This may be a rather silly question. And in fact, just writing it made me face palm a little..
But anyway, between sessions, I always find myself googling away, searching for some kind of connection or answer with/for something. Therapy doesn't come easy to me, I am not exactly in touch with my emotions, or thoughts.. And talking is definitely not my forte. But every now and then, I find something that feels somewhat relevant to what is going on.
Example - I have also had feelings of anxiety, dating way back. But I can't bring myself to say "hey, yeah I get anxiety a fair bit". It has taken a good 9 months of struggle therapy for the T to go hey, that's anxiety! And I sit there like, tell me something I don't know.. But at the same time, I am somewhat relieved that she has figured it out..

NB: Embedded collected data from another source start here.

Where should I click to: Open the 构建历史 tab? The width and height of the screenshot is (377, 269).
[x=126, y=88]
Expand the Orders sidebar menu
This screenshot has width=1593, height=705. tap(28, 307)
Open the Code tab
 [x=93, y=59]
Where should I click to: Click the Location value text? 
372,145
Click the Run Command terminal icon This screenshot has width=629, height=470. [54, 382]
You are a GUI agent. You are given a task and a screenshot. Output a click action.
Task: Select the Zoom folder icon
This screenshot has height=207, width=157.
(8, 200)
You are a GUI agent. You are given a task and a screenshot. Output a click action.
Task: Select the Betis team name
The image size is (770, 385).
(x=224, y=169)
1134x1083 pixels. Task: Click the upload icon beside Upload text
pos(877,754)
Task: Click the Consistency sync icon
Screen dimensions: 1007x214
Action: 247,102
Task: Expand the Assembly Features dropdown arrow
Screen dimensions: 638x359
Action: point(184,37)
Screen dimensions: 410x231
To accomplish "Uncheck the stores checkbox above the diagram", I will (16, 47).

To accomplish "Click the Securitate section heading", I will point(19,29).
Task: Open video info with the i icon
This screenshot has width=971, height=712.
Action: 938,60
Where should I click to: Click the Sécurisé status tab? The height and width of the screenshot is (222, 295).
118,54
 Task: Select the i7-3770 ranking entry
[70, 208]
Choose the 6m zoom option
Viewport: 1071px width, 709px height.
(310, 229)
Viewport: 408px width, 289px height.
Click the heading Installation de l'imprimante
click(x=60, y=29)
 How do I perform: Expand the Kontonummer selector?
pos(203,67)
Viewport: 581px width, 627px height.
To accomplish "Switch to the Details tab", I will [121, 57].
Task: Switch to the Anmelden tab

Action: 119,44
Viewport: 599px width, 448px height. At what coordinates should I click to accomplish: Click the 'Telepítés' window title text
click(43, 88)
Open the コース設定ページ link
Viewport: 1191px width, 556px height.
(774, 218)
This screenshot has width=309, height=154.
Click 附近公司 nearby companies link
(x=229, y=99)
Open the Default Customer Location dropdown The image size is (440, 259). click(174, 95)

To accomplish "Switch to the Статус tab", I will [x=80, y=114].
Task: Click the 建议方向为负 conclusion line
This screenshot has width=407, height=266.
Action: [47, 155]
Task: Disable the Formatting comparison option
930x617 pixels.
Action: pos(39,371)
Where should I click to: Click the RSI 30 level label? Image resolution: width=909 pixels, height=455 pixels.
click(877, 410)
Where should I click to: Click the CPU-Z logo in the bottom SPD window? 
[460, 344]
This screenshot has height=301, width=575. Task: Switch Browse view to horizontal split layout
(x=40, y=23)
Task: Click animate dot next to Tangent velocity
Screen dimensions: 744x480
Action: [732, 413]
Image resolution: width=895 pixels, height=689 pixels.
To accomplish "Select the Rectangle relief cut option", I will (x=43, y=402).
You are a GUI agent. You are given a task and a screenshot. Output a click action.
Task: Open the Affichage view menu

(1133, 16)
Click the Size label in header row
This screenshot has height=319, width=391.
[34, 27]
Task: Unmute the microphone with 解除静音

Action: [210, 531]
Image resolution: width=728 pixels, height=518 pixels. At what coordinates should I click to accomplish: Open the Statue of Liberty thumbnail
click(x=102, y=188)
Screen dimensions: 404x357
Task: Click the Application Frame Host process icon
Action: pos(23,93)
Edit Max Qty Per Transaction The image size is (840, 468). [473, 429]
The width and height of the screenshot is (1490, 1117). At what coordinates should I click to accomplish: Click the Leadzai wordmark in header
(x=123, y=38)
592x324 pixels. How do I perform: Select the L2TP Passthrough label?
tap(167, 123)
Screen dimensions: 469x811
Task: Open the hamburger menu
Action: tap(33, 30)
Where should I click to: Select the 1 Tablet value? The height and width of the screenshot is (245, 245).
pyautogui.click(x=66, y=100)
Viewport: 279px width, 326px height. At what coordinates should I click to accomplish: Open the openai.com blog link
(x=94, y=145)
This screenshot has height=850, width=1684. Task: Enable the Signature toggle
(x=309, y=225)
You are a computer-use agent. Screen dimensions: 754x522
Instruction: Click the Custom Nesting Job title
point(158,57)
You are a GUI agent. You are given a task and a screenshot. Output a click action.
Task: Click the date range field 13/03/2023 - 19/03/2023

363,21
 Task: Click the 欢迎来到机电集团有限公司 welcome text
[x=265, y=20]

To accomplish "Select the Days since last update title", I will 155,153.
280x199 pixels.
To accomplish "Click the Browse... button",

It was the same thing with my depression, I told my GP I 'wasn't feeling great', and SHE suggested depression and sent me on my way to therapy and all sorts. Meanwhile, I've probably been aware of this 5+ years prior.
This is an unrealistic expectation that I have toward other people. For whatever reason, I expect/long for them to figure me out. I want them to prove they give enough of a crap to notice my efforts to hide away.
Does anyone else do this? Should I stop doing this? Should I be telling my therapist of this? I do not understand this process or myself for that matter!!